* _MATERIAL FOR THIS EXERCISE_
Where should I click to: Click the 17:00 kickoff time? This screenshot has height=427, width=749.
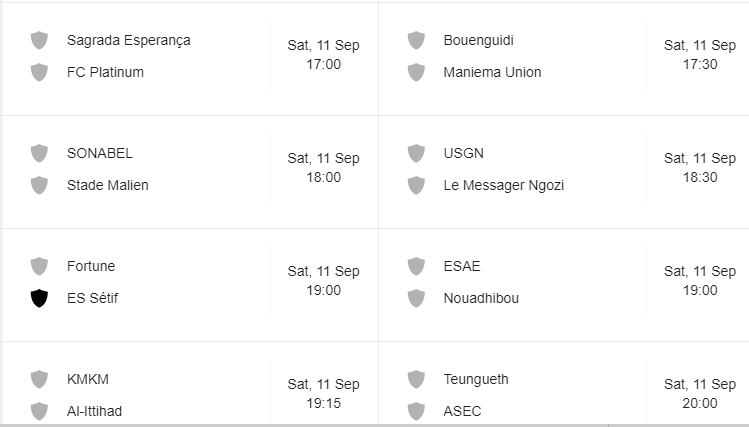[323, 64]
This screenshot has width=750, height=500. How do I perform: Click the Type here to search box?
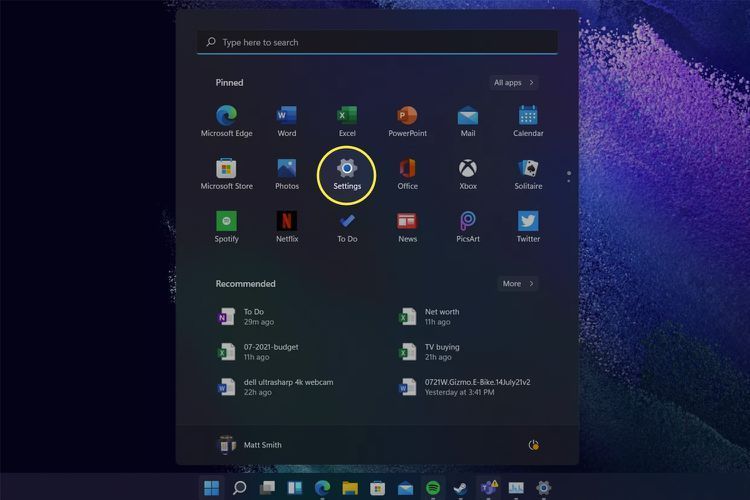click(x=377, y=42)
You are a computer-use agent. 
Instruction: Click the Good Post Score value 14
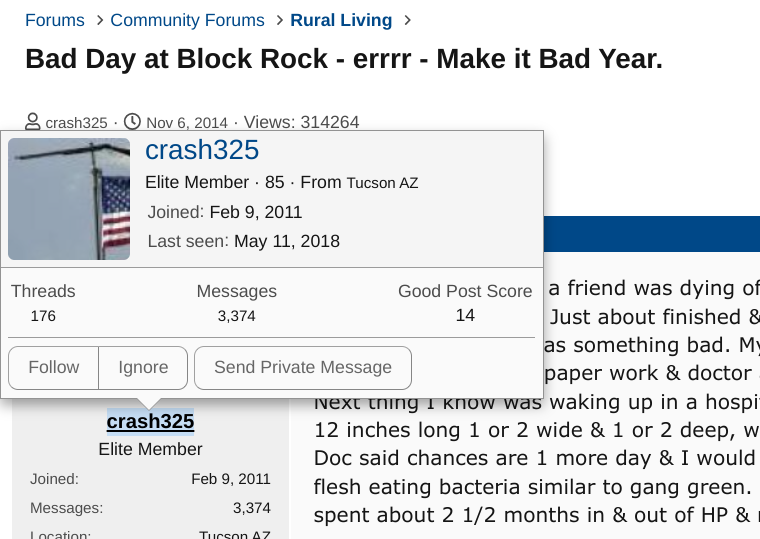465,315
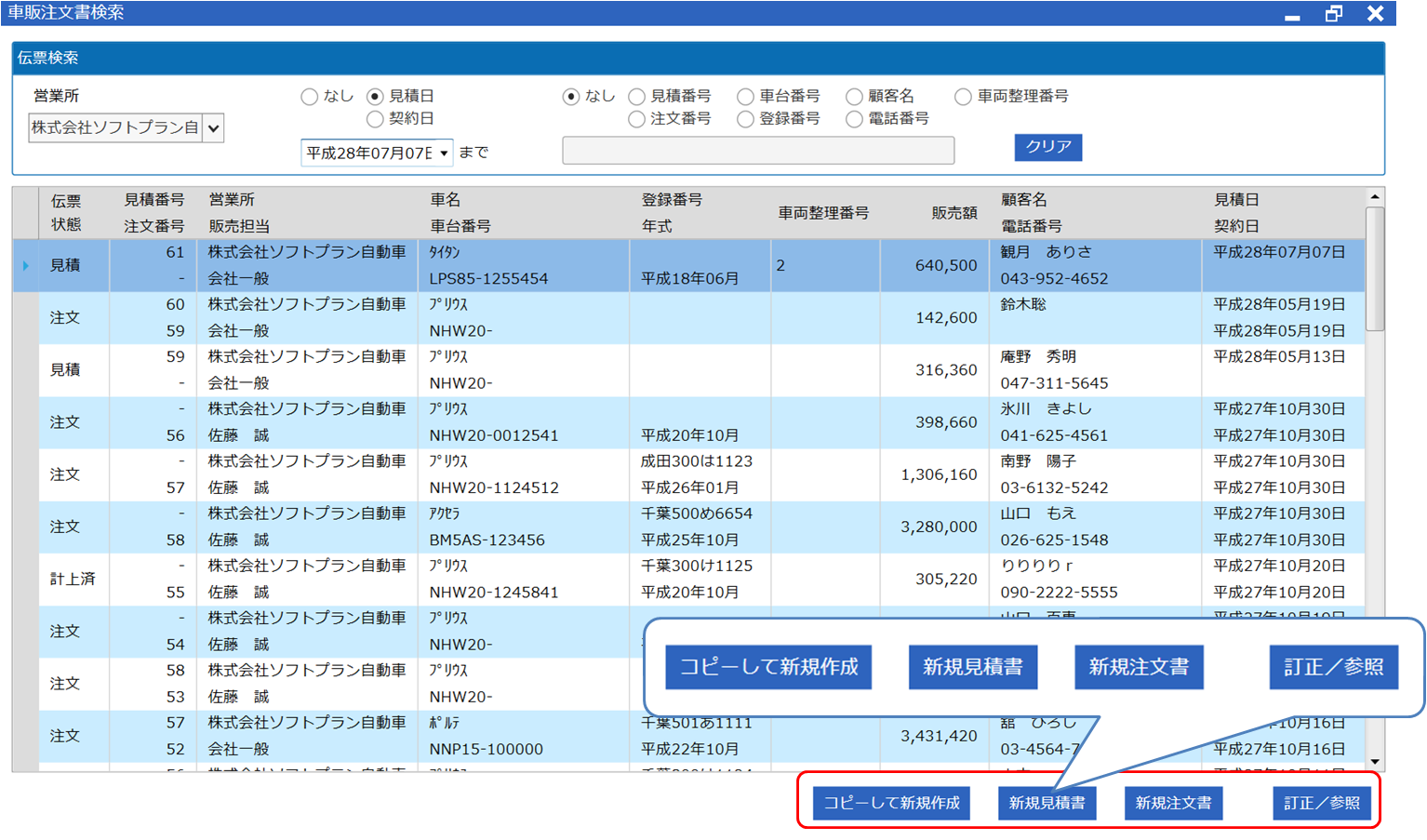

* _EXERCISE AIM_
Update the material above by changing each "screenshot" to "capture" and keeping everything else the same. Leave the pictures out of your answer.

* _COMPLETED TASK_
Where should I click to: Click the 17:00 kickoff time? This capture has height=427, width=749.
[323, 64]
This capture has width=750, height=500. How do I perform: Click the Type here to search box?
click(x=377, y=42)
You are a computer-use agent. 
Instruction: Click the Good Post Score value 14
465,315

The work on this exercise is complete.